Now or Never

From downtown Dubai to Canadian parks, Inayat Singh is a camping convert

Inayat Singh went from not understanding why people would go outside to spending as much time outdoors as possible.
Inayat Singh, once a city slicker, has embraced the wilderness of Canada. (Melissa Tait)

Since moving to Winnipeg from Dubai, Inayat Singh has become something of an outdoors enthusiast. He spends most of his free time outdoors, hiking and camping whenever he gets a chance, which is something he never pictured himself doing.


I grew up in Dubai, in the Middle East, which is a total concrete jungle. There are no patches of grass there. If there are patches of anything it's usually sand. It's just roads and buildings, so it's a town where you can really explore the great indoors. 

Dubai Inayat really liked indoor things, did not really leave the city much and probably got cranky if his latté art wasn't up to par.  

Canadian Inayat was much the same for a bit, and is sometimes still the same when I'm in the city, but Canadian Inayat is much more likely to go outside and enjoy the wilderness.

When I moved to Winnipeg, I got a job here and I figured it was time to take the next steps to being Canadian, because it's like everyone around you is doing it, so you kind of feel left out. It's like, what do they know that you don't? 

Inayat Singh enjoying Riding Mountain National Park. (Inayat Singh, Facebook)

My friend Arik, who I know from university — he's kind of my travel buddy — and I decided to go to Banff to try camping, and it was my first time. 

When we pulled up at the campsite I had no idea how to put up a tent, so I was really hoping he was going to carry it, because if it was left up to me I would just sit there for like an hour trying to get Internet to get a YouTube video to see how to do this. 

Inayat and his travel buddy Arik Ligeti in Jasper National Park. (Inayat Singh, Facebook)

When you're camping you constantly think that 'I've made a mistake,' but then you set up the tent and suddenly it's like 'oh I can do this,' and then it comes to food time and again it's like 'oh I've made a mistake' but then you get food going, and I'm like 'maybe I can do this.' So you constantly are doubting yourself, especially if you are doing this for the first time, but every time you achieve a small task out in the wilderness you feel super accomplished. 

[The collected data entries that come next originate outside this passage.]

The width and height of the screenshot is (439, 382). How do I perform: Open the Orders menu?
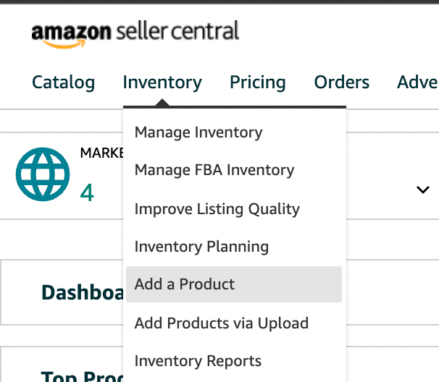[342, 82]
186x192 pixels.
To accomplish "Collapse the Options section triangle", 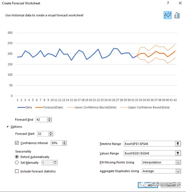I will pos(7,126).
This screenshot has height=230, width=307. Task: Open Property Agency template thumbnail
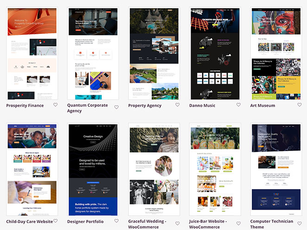[x=154, y=53]
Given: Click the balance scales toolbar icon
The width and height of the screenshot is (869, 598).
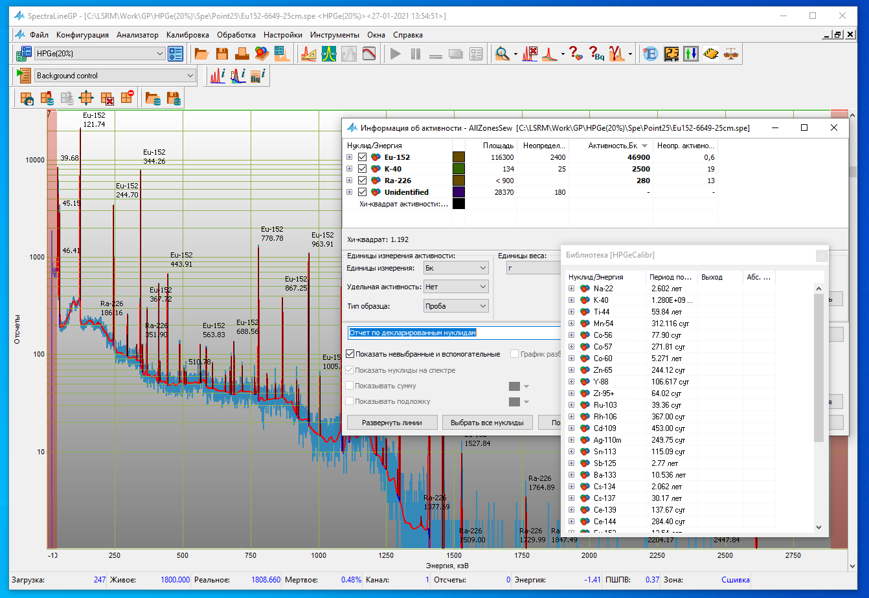Looking at the screenshot, I should pos(732,54).
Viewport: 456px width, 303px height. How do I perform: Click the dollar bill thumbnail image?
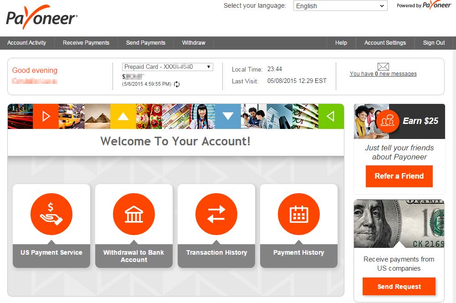click(399, 223)
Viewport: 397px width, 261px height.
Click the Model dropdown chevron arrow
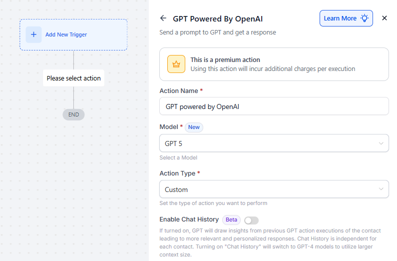(x=381, y=144)
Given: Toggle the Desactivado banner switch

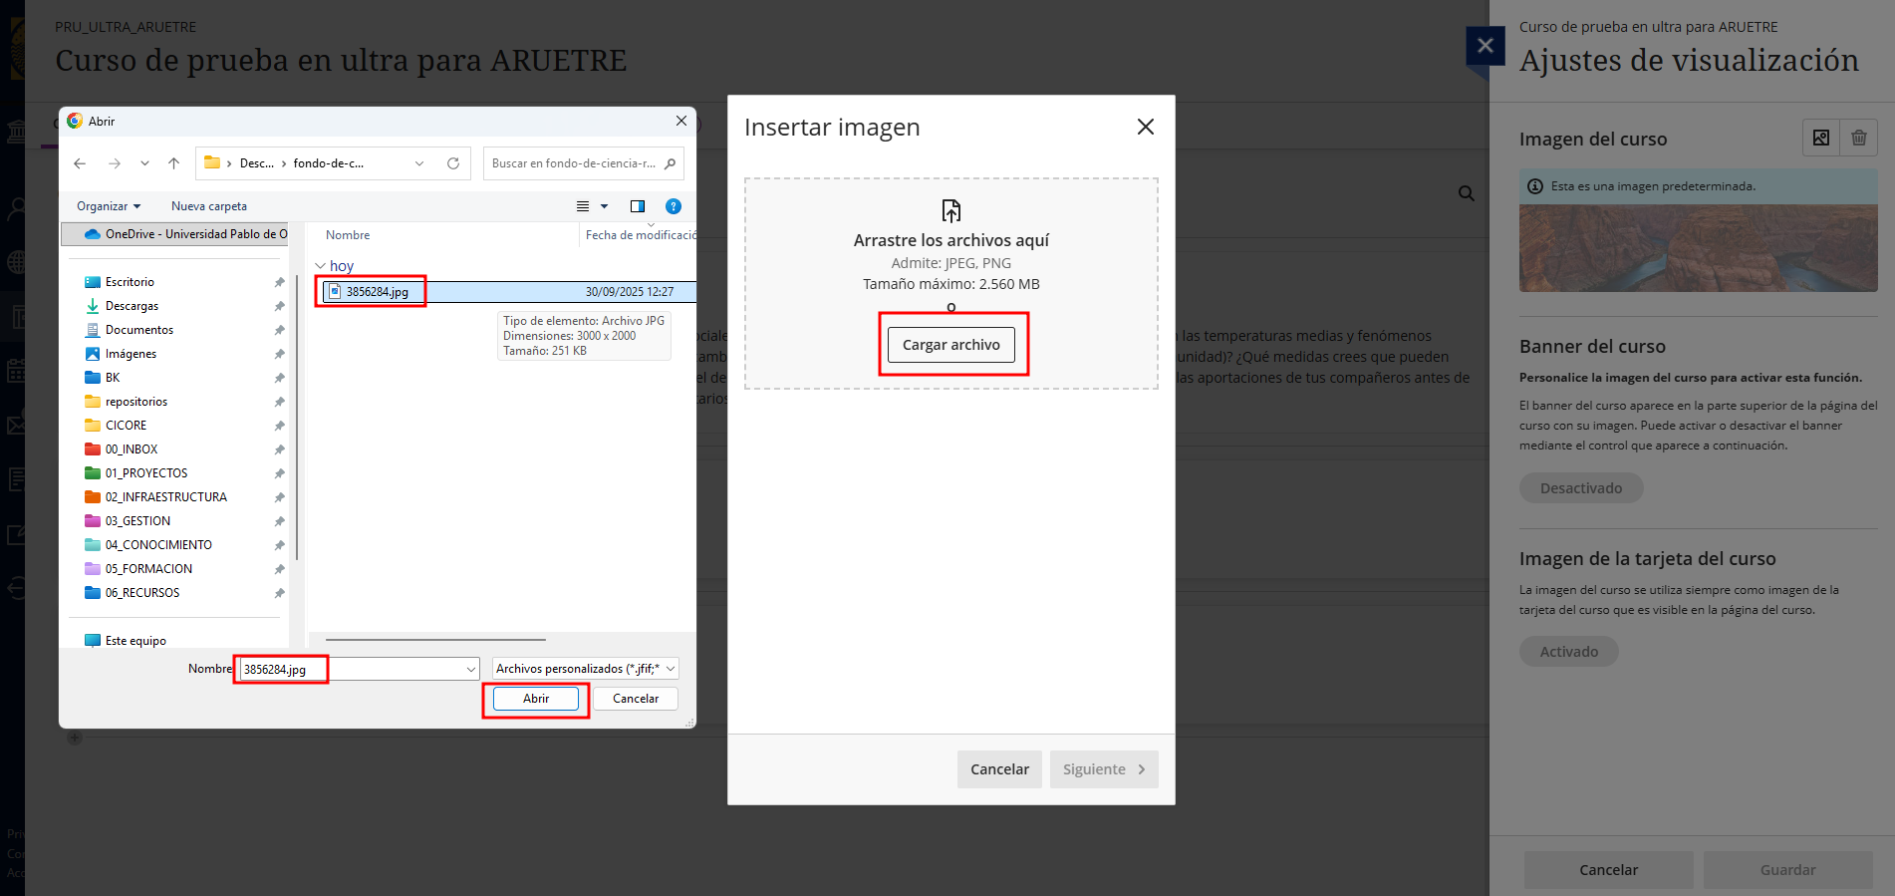Looking at the screenshot, I should [1580, 488].
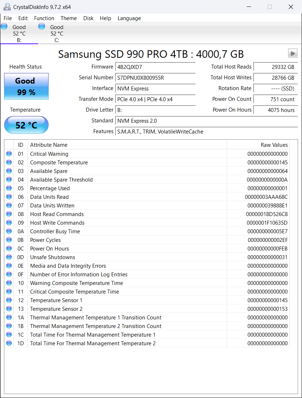Click status orb beside Unsafe Shutdowns
The width and height of the screenshot is (302, 398).
[x=9, y=257]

Now I look at a vista or a landscape and I think how nice it would be to explore, rather than 'oh this is something that just exists outside the boundaries of the city that I'll never visit,' so it does bring you closer to nature. In that sense it also brings you closer to Canada as a whole because that's what Canada is all about, it's about the outdoors. 

I love going out now. It did not take long. I went from a total skeptic to a total convert in no time at all. 


This piece originally aired in May, 2017.